| name | setup-stack |
| description | Use this skill to run the entire stack-it pipeline end to end in one guided pass. It takes a project from nothing to a working, verified, documented tech stack by running each stage skill in order (identify-stack-slots, decide-stack, install-stack, scaffold-and-verify, document-stack), resumes from wherever the project already is, optionally sets up git and commits a checkpoint after each stage, and keeps a running task list so the user can see how much is left. Use it whenever someone wants their whole stack set up rather than just one step.
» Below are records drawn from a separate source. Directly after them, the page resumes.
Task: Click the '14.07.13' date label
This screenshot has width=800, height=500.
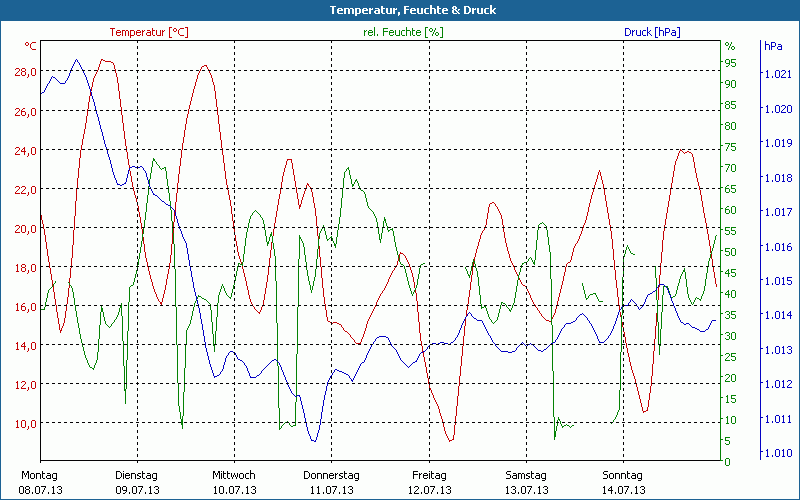Action: (x=623, y=490)
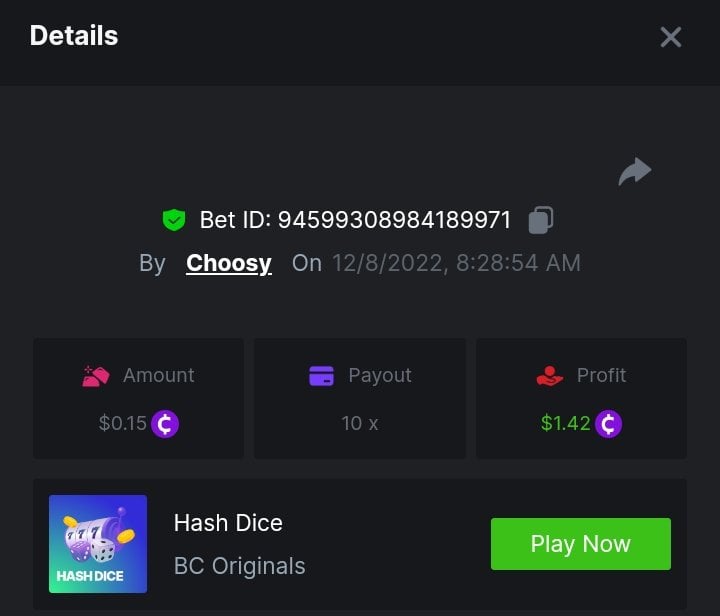720x616 pixels.
Task: Click the Hash Dice game title
Action: 228,523
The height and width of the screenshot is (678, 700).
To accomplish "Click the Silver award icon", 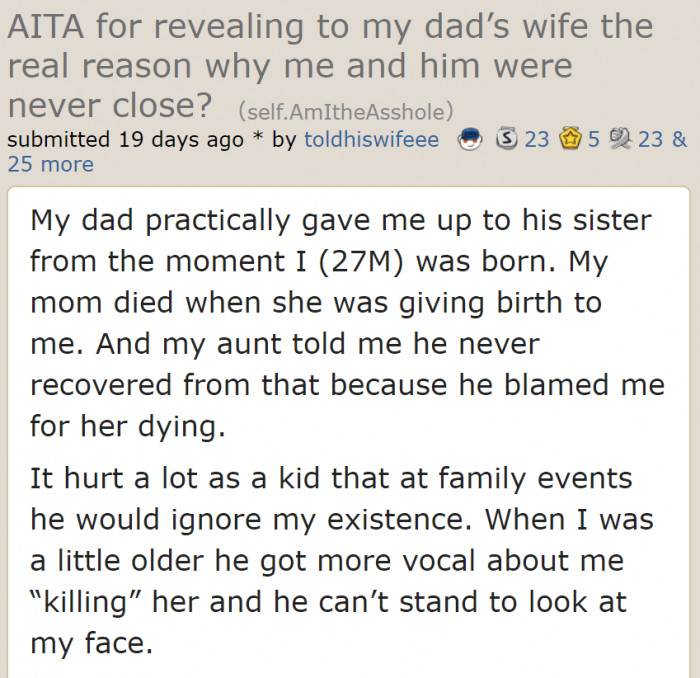I will pyautogui.click(x=508, y=139).
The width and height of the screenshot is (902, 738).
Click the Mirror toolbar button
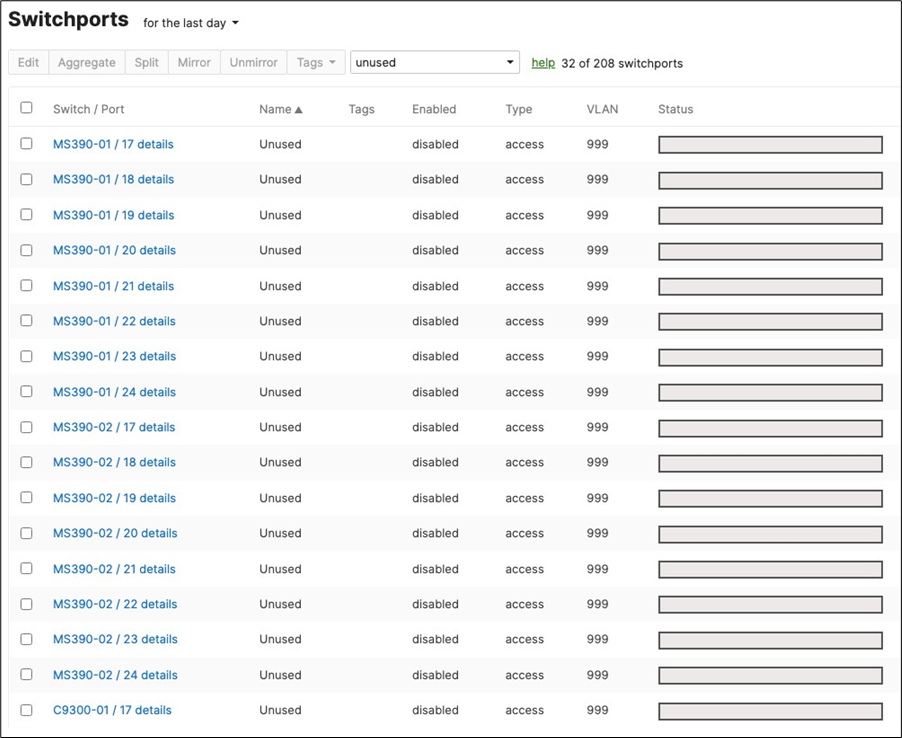point(193,62)
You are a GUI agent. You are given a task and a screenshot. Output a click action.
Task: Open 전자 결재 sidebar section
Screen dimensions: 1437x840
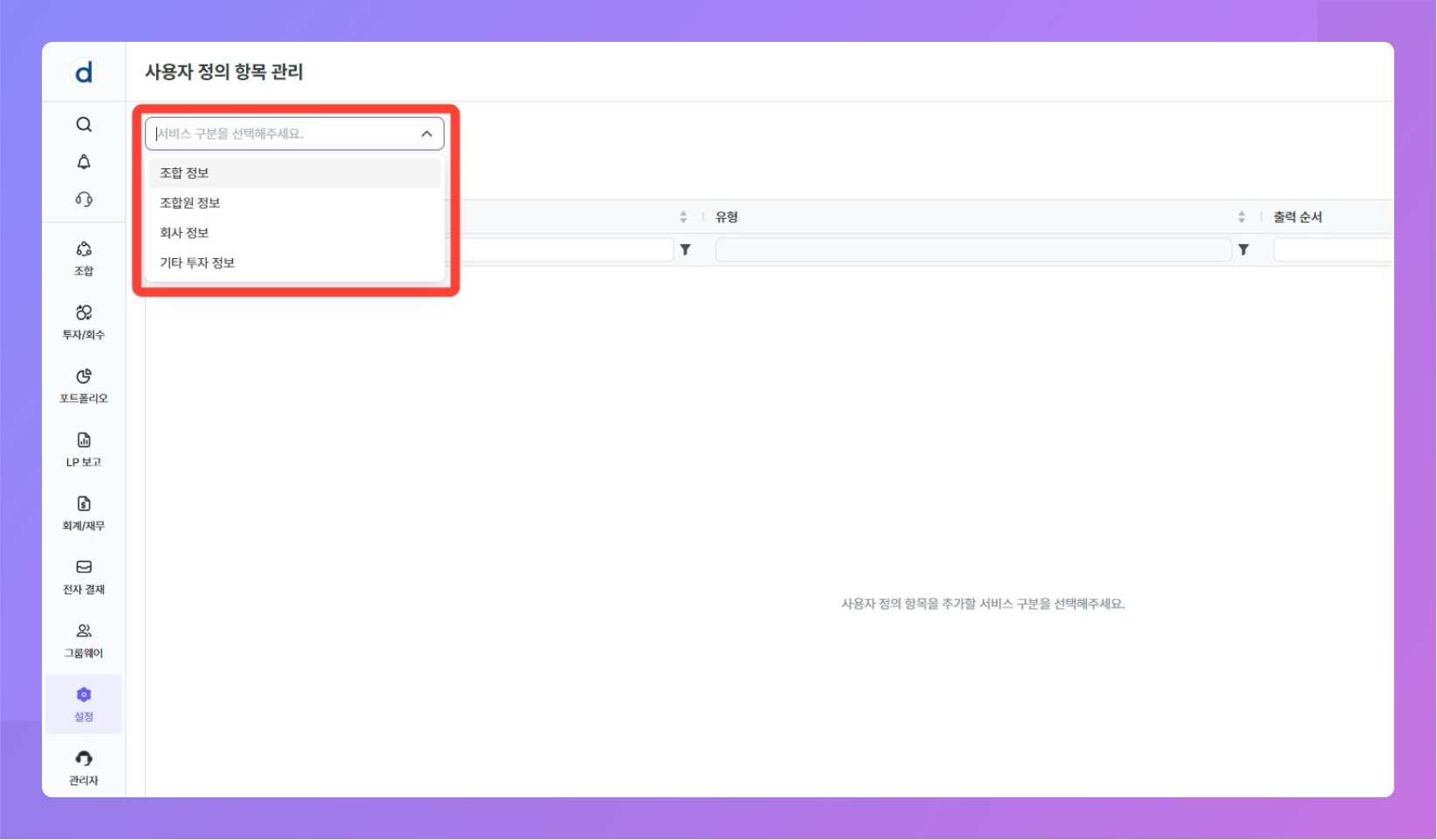click(84, 577)
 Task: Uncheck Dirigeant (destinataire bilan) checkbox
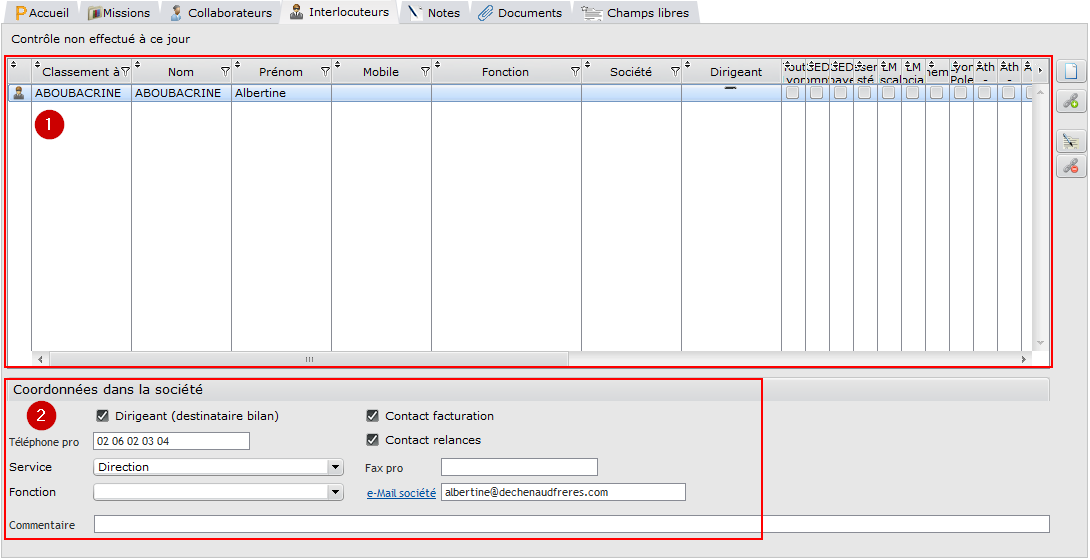pos(103,415)
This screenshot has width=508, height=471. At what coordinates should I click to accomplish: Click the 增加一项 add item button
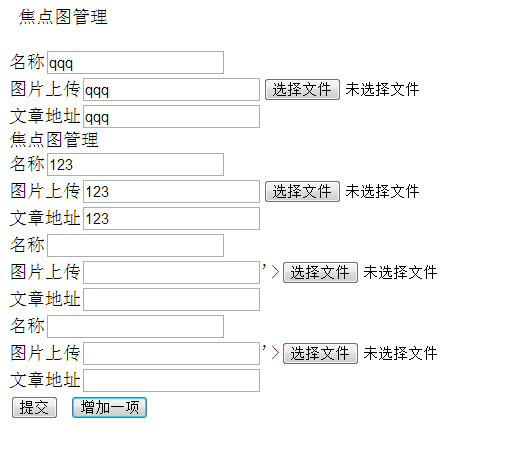tap(109, 407)
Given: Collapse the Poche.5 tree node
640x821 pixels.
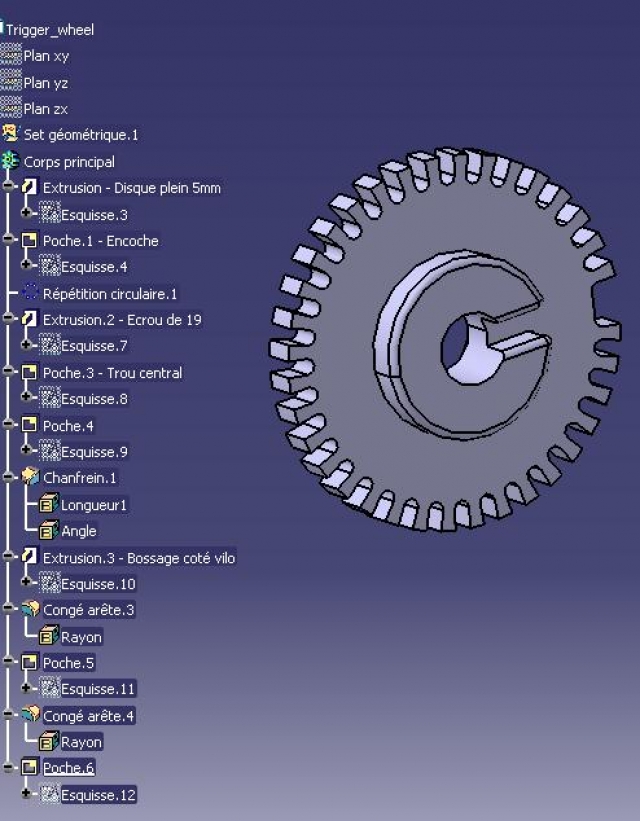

Phrasings like "set up my stack", "set up my whole project stack", "help me start a new project from scratch", "pick, install, and verify my stack", "take me from zero to a working project", "bootstrap my project", or "run the whole stack-it pipeline" should trigger it. It pauses only where it genuinely needs the user (their tool picks in the decide stage, an install confirmation, a stack-fault re-pick, an OK before writing docs) and handles the loop where a broken tool sends verification back to re-decide. Reach for the individual stage skills instead when the user explicitly wants only one step (only choose tools, only install, only document); this orchestrator is for the full journey. It does not reimplement the stages; it sequences them. |
Set Up Stack
The orchestrator for the stack-it pipeline. It takes a project from nothing to a working, verified, documented tech stack by running the five stage skills in order, resuming from wherever the project already is and pausing only where a human is genuinely needed. Each stage is a real skill with its own SKILL.md; this skill's job is to sequence them, carry the .claude/stack-it/ artifacts between them, and handle the one loop where verification sends a bad choice back to be re-decided. Defer to each stage for how that stage works; don't reimplement it here.
The pipeline
| # | Stage skill | Produces / does |
|---|
| 1 | identify-stack-slots | .claude/stack-it/slots.yaml: the decision categories |
| 2 | decide-stack | .claude/stack-it/stack.yaml: concrete, pinned, vetted choices |
| 3 | install-stack | installs the locked stack; updates stack.yaml to match reality |
| 4 | scaffold-and-verify | builds a minimal slice and runs it green; updates stack.yaml on pin drift; escalates a stack fault back to stage 2 |
| 5 | document-stack | CLAUDE.md + README documenting the stack |
Run each stage by following that stage's skill, not by re-deriving its behavior.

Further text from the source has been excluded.